Entain has published its Q1 trading update, noting that its 2022 performance so far is in line with corporate expectations, as its business units and brand portfolio are matched against strong 2021 comparatives.
CEO Jette Nygaard-Andersen praised the performance of BetMGM in the update, stating that the joint venture with MGM Resorts International is now firmly established as the number two operator in the US.
In Q1, Entain reported that its net gaming revenue (NGR) was up 31%, thanks to the return of its retail unit performance which achieved a 1,000% NGR uptake against 2021 lockdown comparatives.
The group stated that it has continued its online momentum in all major markets despite the vertical accounting for an 8% decline in NGR during the trading period.
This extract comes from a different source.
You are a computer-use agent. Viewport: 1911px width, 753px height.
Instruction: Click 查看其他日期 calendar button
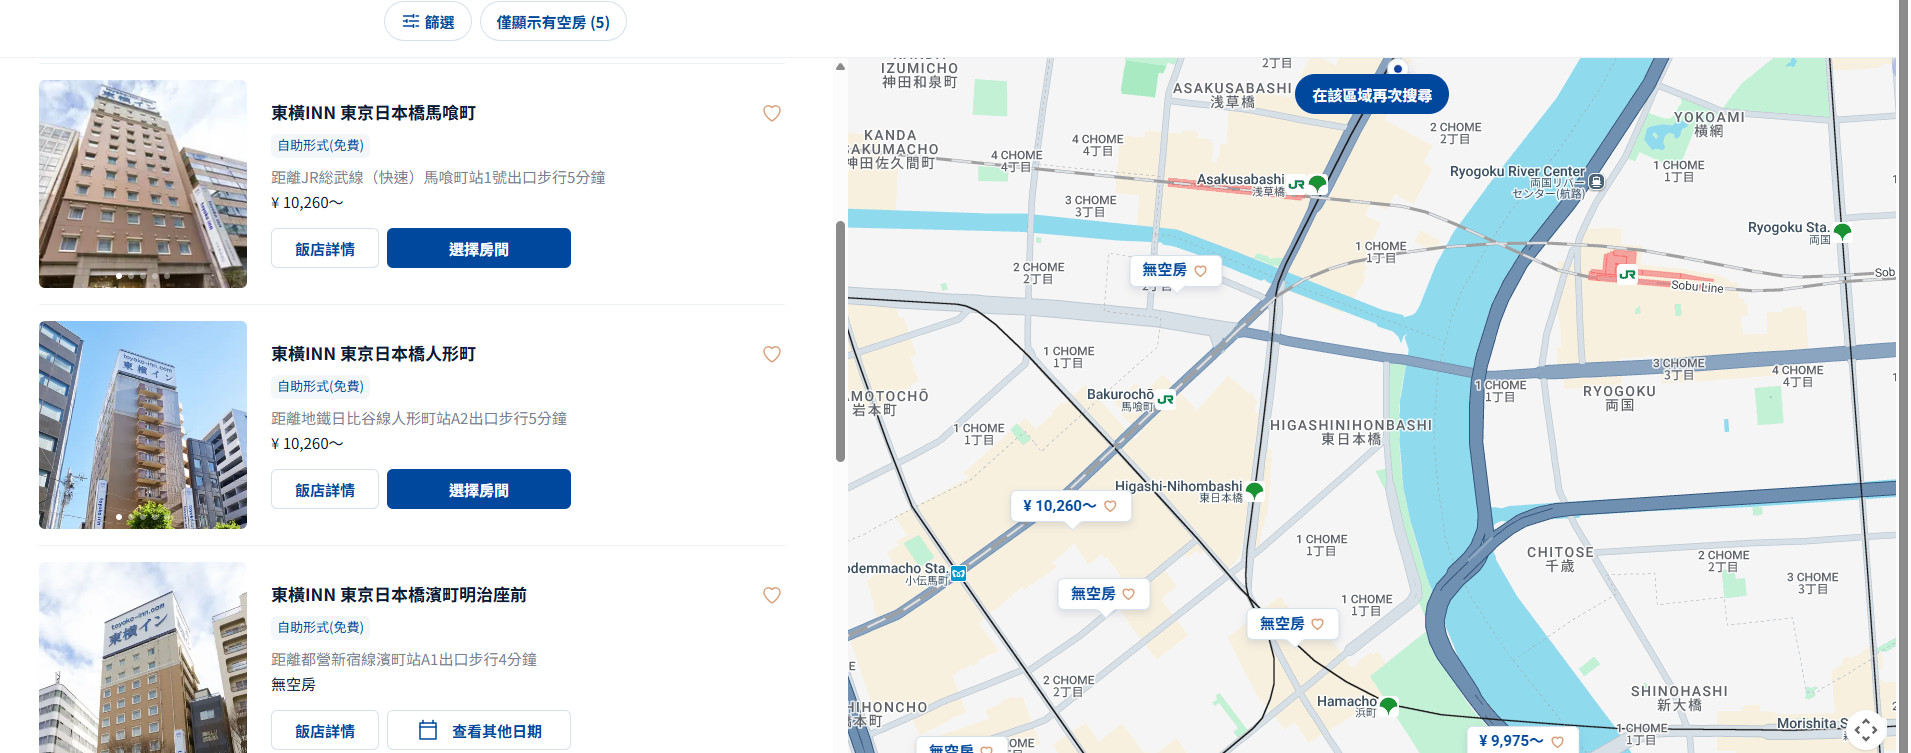(478, 731)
Breaking down its online performance, Entain’s sportsbook recorded a 7% decline in NGR, combined with a further 10% drop in NGR for its online gambling segment.
Across the group, online wagers declined by 7%. However, Entain is yet to provide any guidance with regards to trading impacts on its sports unit such as unfavorable results, regulatory headwinds or customer spend declines.
Trading across its online gambling segment in Q1 excluded the performance of Germany and the Netherlands since those markets are undergoing regulatory change.
Nygaard-Andersen commented: “We have started the year with a good performance across all areas of our business, driven as ever by the strength of our industry-leading platform.
“We have delivered strong performances in all of our major markets, and I am pleased to report that Retail is performing well with customers returning for our instore experience.”
In North America, Entain highlighted strong progress for its BetMGM joint venture that has established itself as the number two operator with 24% market share where it operates, as well as a leading igaming operator with a 29% market share.
BetMGM is now live across 23 US states following four additional market launches during Q1.
Entain is confident that BetMGM will achieve its ‘EBITDA positive target’ by 2023 trading. Further details will be provided at the BetMGM Business Update on May 12.
“In the US, BetMGM is firmly established as the number two operator, and our market launches during Q1 mean that we now have access to over 41% of the US adult population,” Nygaard-Andersen added.
Elsewhere across North America, Entain has also recently made its Canadian debut after launching BetMGM in Ontario’s newly regulated online gambling marketplace on April 4.
The group further boosted its presence in Canada after acquiring Deis Ltd (Avid Gaming), the owner of Canadian online sports betting brand Sports Interaction, for CAD$300m from Middlebrook Investments Limited.
In Europe, Entain stated that its portfolio will be refreshed by the M&A additions of Klondaika Latvia and Totolotek Poland which it believes will “deliver strategic growth expansion into new markets”
Nygaard-Andersen concluded: “Our strategy of expanding into new markets is continuing at pace, having acquired businesses in Canada, Latvia, and Poland during Q1.
“Given the strength and continuing momentum of our underlying business, coupled with our proven ability to grow both organically and through M&A, we remain confident in our financial performance for FY22 and beyond.”